In this paper we propose to use DRL for mobile robots, where each component of the desired velocity vector (e.g.: \([v_l, v_w]\), linear and angular speed for the particular case of a differential-drive robot) is learned by a separate agent. Since most of the MAS works reported in the literature do not address or validate MultiAgent Learning (MAL) algorithms with multiple-state, stochastic, and real world problems [4], our goal is to show that MAS are also applicable to real-world problems like robotic platforms, by using a DRL architecture. Thereby, two separate problems are considered. The first is an extended version of the three dimensional mountain car (3DMC) [7], which is a common RL test bed. The second is a ball-pushing behavior, a soccer task performed with a differential-drive robot in a noisy and stochastic setting, which is also tested with a physical setup. Both validation problems are modeled and implemented by using a Centralized RL (CRL) and a DRL architecture, in order to compare and analyse both approaches.

The main contribution of this paper is twofold: first, we propose a DRL scheme for learning individual behaviors in the context of mobile robots; second, we compare CRL with DRL on two different validation problems. To the best of our knowledge, this is the first decentralized architecture for learning on mobile robot platforms, along with a comparison with the centralized RL counterpart.

The remainder of this paper is organized as follows: Sect. 2 gives a brief introduction to DRL, Sect. 3 introduces the control problems, Sect. 4 presents and analyses the experimental results, Sect. 5 presents the related work, and Sect. 6 concludes the paper and outlines future work.

2 Decentralized Reinforcement Learning

In DRL, the learning problem is decomposed into several sub-problems which as learned in parallel by separate agents. The MAS perspective yields several potential advantages if the problem is approached with decentralized learners and the coordination is taken care of [4]:

  • The learning speed might be higher compared to a centralized agent which has to search an exponentially larger action space.

  • The state space can be reduced if not all the state information is relevant to all the learning agents.

  • Different algorithms, models or configurations can be used independently by the different agents.

  • Memory and processing time requirements are smaller.

  • Parallel or distributed computing implementations are suitable.

A DRL scheme also has several challenges which must be efficiently solved in order to take advantage of aforementioned MAS benefits. Agents have to coordinate their individual behaviors towards a coherent and desired joint behavior. The formulation of a good DRL modeling and learning goal is a difficult problem [4].

3 Validation Problems

In order to validate the DRL approach, two different problems have been selected: the 3-Dimensional mountain car (3DMC), a canonical and already reported RL test-bed [7]; and the ball-pushing behavior, a noisy and stochastic real world application, which is performed with the MiaBotPro [8] differential-drive robot, and tested on a physical setup. These problems allow us to carry out a comparative analysis between a DRL scheme and its CRL counterpart. For the case of DRL implementations, both problems are modeled with two RL agents, no explicit coordination mechanism, or MAL algorithm; so, indirect coordination will emerge between the two independently learning agents.
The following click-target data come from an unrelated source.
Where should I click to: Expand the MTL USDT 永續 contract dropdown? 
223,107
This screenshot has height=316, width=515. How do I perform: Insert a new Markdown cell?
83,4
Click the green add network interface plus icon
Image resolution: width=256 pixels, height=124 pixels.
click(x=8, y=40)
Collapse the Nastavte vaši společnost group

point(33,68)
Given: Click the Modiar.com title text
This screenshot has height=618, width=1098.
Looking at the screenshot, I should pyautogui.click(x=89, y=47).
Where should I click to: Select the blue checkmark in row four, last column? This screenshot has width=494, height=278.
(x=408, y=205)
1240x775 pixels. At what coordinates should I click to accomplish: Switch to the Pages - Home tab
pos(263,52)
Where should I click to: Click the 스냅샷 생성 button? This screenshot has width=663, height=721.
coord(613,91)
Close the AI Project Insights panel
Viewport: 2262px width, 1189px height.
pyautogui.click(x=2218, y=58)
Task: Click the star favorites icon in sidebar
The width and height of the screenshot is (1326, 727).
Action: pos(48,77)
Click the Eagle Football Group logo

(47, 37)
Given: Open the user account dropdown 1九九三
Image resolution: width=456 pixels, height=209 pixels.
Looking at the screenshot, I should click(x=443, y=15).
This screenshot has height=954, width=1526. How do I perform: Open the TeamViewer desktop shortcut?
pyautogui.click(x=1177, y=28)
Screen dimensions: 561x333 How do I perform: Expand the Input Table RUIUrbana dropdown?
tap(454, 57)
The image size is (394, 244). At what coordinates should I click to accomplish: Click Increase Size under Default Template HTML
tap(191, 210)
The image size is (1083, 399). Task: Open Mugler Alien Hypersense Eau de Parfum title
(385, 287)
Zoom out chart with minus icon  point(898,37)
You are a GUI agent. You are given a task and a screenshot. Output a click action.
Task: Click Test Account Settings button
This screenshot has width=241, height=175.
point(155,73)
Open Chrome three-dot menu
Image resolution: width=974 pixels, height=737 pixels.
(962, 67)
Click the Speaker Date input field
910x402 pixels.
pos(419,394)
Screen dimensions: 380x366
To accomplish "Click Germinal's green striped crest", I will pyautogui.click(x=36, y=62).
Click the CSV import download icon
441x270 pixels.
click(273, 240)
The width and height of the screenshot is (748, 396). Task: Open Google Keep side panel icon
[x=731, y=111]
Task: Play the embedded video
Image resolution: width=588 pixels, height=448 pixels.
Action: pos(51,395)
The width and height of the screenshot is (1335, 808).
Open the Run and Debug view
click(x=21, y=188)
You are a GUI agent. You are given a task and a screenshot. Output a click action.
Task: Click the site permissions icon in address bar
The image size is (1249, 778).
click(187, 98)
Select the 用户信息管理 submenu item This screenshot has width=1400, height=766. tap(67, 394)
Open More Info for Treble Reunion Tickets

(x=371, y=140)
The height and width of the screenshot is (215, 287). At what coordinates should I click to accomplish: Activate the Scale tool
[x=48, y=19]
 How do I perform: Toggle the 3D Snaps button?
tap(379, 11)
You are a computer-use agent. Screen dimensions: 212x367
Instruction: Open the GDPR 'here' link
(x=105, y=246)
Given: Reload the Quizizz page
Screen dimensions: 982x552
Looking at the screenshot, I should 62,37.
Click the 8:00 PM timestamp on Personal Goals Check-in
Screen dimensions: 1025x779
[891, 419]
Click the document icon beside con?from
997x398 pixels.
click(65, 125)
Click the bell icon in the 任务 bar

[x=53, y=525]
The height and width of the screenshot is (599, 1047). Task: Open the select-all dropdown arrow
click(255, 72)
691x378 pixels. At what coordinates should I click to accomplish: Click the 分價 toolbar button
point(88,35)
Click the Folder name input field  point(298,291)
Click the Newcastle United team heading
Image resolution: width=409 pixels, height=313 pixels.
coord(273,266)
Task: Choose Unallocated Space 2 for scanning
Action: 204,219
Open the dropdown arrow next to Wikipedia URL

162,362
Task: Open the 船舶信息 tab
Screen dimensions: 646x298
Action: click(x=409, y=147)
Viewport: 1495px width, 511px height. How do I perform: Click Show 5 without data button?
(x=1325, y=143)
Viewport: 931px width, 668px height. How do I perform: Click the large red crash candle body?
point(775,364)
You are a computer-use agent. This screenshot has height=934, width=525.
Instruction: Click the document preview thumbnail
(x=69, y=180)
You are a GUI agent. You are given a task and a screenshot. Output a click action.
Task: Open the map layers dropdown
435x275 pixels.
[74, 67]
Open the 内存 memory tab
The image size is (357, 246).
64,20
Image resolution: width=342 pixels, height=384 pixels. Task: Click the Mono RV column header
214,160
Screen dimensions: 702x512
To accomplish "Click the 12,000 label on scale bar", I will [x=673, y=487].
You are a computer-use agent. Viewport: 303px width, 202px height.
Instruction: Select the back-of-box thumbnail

3.1 Three-Dimensional Mountain Car

Centralized modeling: An under-powered car has to move to its goal state [7]. The slope of the mountain is shown in Fig. 1. The state has four continuous-valued features: \(x,\dot{x},y,\dot{y}\). The positions (xy) have the range of \([-1.2, 0.6]\) and the speeds (\(\dot{x},\dot{y}\)) are constrained to \([-0.07, 0.07]\). The agent selects from five actions: \(\{\)Neutral, West, East, South, North\(\}\). West and East modify \(\dot{x}\) by -0.001 and +0.001 respectively, while South and North modify \(\dot{y}\) by \(-0.001\) and \(+0.001\) respectively. On each time step \(\dot{x}\) is updated by \(0.025(\cos (3x))\) and \(\dot{y}\) is updated by \(-0.025(\cos (3y))\) due to gravity. The goal state is \(x\ge 0.5 and y\ge 0.5\). The agent begins at rest at the bottom of the hill. The reward is \(-1\) for each time step until the goal is reached, at which point the episode ends and the reward is 0. The episode also ends, and the agent is reset to the start state, if the agent fails to find the goal within 5000 time steps.

Fig. 1.
figure 1

Figure adopted from [7].

3D mountain car surface.

Proposed decentralized modeling: In the original 3D mountain car problem, a centralized approach is followed. The original 5 actions modeling (CRL-5a) make it impossible for the car to turn or perform a diagonal move at each time step. In order to make this problem fully decentralized, more realistic, and challenging, we have extended the action space by incorporating four more actions: \(\{\)NorthWest, NorthEast, SouthWest, SouthEast\(\}\). Since the car is now able to move on x and y axes at the same time, \(\dot{x}\), and \(\dot{y}\) updates must be multiplied by \(1/\sqrt{2}\) for these new four actions because of the diagonal moves. The decentralized approach employs two independent agents: \(agent^x\) whose action space is \(\{Neutral, West, East\}\), and \(agent^y\) whose action space is \(\{Neutral, South, North\}\). The learning task then be seen as two independent, parallel sub-tasks, \(agent^x\) trying to reach the east top, and \(agent^y\) trying to reach the north top.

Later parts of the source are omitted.